Collected data
----

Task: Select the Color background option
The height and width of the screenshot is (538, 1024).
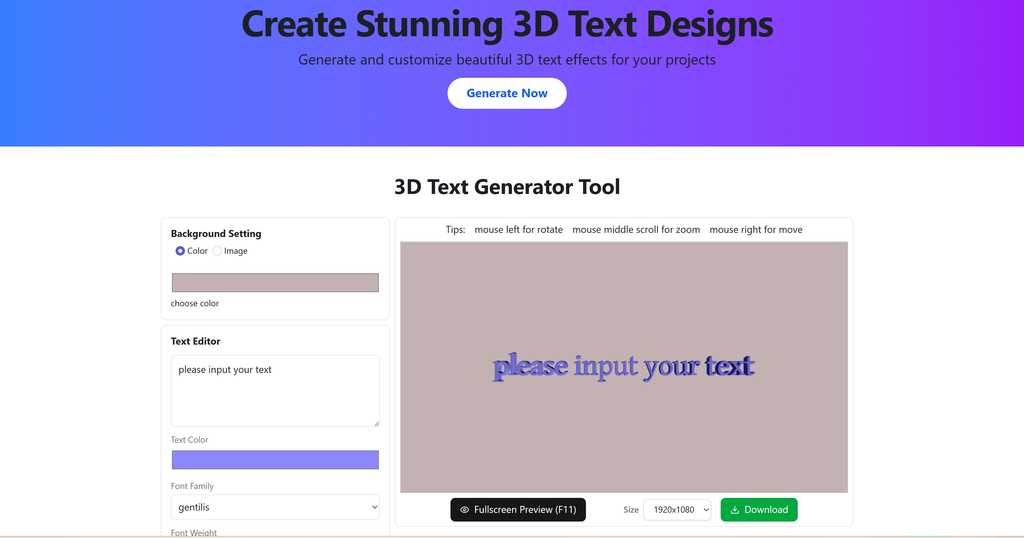Action: pos(180,251)
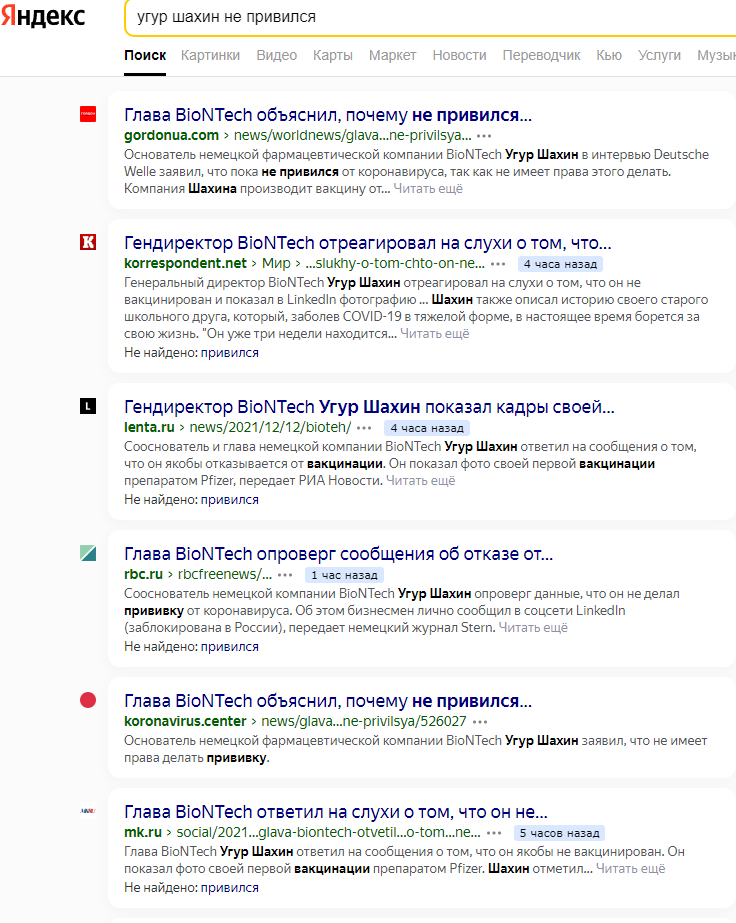736x923 pixels.
Task: Click the gordonua.com red favicon
Action: 88,114
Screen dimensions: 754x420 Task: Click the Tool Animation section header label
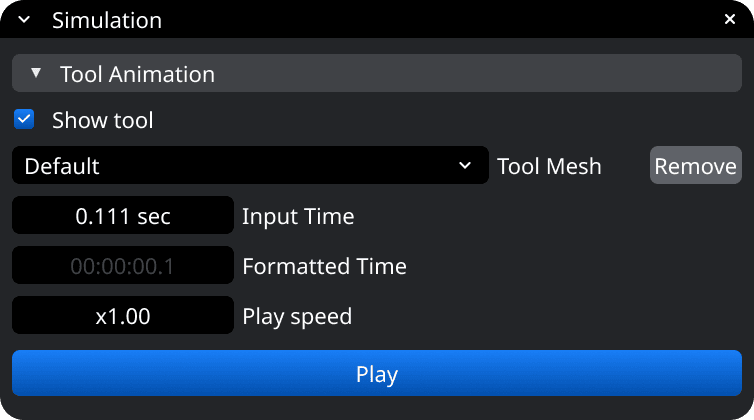(137, 74)
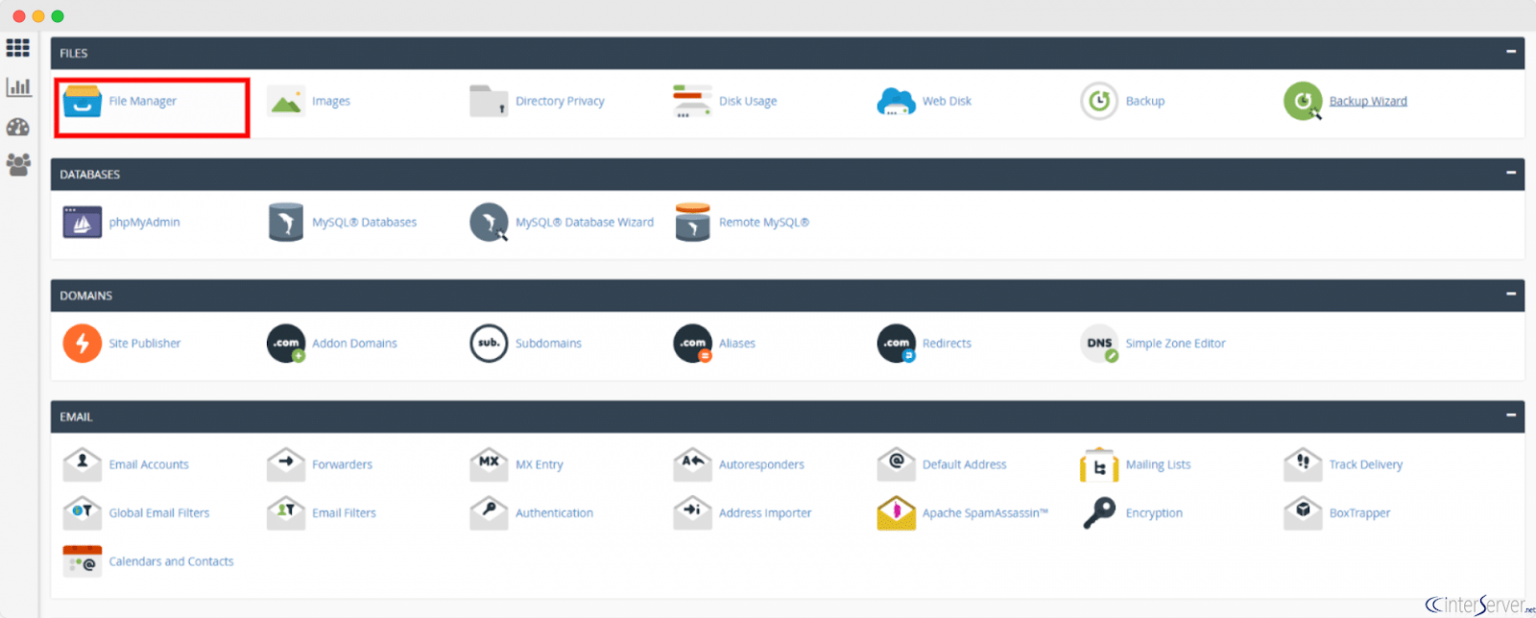Check Disk Usage

point(750,101)
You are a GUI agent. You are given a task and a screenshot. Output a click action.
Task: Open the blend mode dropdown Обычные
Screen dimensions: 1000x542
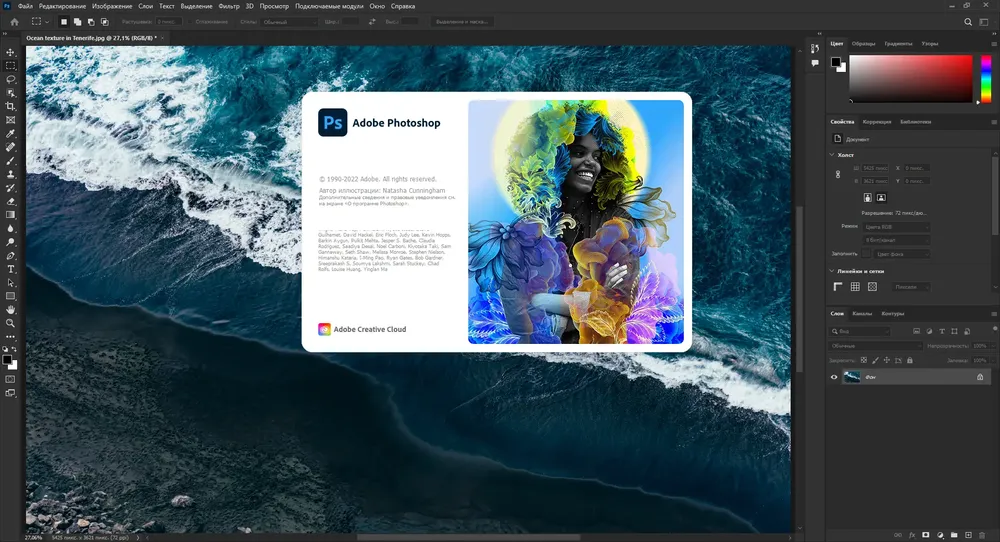tap(876, 346)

----

Output nothing but the records above, word for word, with the pictures removed.

§ Solution to this exercise:
Task: Select the Color background option
The height and width of the screenshot is (538, 1024).
Action: pos(180,251)
736x923 pixels.
Task: Click the gordonua.com red favicon
Action: 88,114
Screen dimensions: 754x420 Task: Click the Tool Animation section header label
(137, 74)
Check Disk Usage

point(750,101)
You are a GUI agent. You are given a task and a screenshot. Output a click action.
Task: Open the blend mode dropdown Обычные
Screen dimensions: 1000x542
tap(876, 346)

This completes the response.